By MONIQUE DEVEREUX health reporter
A continuing shortage of donors meant skin has had to be imported from the United States to help save the life of a severely burned woman at Middlemore Hospital.
The shortage has prompted another plea from specialists for people to consider signing on as skin donors.
Middlemore's burns unit co-director Stephen Mills said the woman suffered 45 per cent burns several weeks ago and needed donor skin to stop infection.
Middlemore, which has New Zealand's largest burns unit, did not have any donor skin, and had to order 4 sq m from a hospital laboratory in Texas.
It was not the first time the shortage had forced doctors to look overseas for the lifesaving skin.
Last year Dr Mills and his co-director Michael Muller had to order donor skin from a private cultivation lab in Brisbane. The shortage was sparked by a spate of serious burns cases over December, January and February.
At Middlemore and neighbouring Kidz First hospital, doctors dealt with at least five serious cases, including that of Gareth MacFadyen, who died after his grass skirt caught fire.
Donor skin, a temporary measure, is placed on weightbearing areas - the back, buttocks and thighs - which are most likely to be rubbed raw while the patient recovers in bed. The skin stays on for up to two weeks, helping to repair the blood vessels and to control pain.
Permanent grafts of artificial skin or skin taken from another part of the patient's body, then replace the donor skin.

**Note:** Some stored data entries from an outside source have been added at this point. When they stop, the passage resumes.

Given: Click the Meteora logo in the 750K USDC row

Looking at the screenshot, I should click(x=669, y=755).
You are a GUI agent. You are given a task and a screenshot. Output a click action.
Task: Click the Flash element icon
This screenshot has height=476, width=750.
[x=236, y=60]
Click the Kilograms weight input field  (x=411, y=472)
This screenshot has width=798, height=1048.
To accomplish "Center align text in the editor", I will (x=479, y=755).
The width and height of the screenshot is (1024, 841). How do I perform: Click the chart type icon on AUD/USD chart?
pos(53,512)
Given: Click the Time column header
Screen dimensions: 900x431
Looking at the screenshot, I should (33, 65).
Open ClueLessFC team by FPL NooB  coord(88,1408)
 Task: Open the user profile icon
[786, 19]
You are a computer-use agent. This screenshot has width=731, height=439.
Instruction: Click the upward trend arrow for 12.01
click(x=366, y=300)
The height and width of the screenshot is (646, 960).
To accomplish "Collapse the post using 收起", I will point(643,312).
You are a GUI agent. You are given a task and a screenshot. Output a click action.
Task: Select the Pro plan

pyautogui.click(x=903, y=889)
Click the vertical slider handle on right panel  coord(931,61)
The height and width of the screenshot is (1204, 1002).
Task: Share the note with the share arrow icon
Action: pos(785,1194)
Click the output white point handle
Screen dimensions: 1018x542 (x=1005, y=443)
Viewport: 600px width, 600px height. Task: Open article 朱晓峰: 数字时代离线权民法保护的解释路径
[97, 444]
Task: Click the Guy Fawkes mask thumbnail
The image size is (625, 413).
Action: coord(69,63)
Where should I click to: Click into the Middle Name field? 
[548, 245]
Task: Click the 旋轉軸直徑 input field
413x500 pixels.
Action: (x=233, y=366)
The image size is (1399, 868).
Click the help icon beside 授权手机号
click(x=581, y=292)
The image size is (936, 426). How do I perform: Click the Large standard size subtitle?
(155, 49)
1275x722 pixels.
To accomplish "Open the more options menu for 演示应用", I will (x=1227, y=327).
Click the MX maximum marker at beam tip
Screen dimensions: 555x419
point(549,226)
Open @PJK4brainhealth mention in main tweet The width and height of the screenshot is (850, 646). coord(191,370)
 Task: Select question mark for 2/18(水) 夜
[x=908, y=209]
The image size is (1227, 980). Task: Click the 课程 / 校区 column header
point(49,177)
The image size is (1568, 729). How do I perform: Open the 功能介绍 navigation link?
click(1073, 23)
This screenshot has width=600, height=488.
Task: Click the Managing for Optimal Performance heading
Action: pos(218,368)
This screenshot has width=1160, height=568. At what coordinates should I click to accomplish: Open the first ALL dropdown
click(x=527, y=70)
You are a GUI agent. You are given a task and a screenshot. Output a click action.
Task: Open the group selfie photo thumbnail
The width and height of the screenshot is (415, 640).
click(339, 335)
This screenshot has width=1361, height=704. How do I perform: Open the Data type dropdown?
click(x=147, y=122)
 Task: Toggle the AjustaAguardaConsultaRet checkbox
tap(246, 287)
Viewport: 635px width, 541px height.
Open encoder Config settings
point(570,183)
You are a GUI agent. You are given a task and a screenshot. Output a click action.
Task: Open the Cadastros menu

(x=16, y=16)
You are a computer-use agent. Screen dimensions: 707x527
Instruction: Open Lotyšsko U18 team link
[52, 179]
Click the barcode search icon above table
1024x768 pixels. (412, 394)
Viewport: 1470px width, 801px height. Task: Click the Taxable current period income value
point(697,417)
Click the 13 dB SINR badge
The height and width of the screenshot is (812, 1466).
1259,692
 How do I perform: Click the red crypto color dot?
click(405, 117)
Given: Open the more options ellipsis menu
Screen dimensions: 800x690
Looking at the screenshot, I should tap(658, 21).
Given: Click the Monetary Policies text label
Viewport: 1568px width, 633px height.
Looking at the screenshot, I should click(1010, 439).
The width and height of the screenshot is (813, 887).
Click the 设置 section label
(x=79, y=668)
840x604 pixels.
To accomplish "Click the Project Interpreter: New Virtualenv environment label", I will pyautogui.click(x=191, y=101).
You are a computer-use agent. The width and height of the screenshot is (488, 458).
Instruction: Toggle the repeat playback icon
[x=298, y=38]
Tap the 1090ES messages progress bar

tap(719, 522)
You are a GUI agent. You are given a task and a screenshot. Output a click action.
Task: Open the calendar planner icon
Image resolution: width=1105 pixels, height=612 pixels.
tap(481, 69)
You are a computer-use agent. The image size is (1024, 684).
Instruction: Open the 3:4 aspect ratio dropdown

Dr Mills had warned there was only enough donor skin left in Auckland to cope with one more serious case. This week he reiterated the need for more people to think about becoming donors.
Registering as a skin donor is done in the same way as for donating other organs, through the driver-licence system.
Dr Mills said anyone with burns to more than 30 per cent of their body was in the serious category, where the risk of infection was potentially fatal.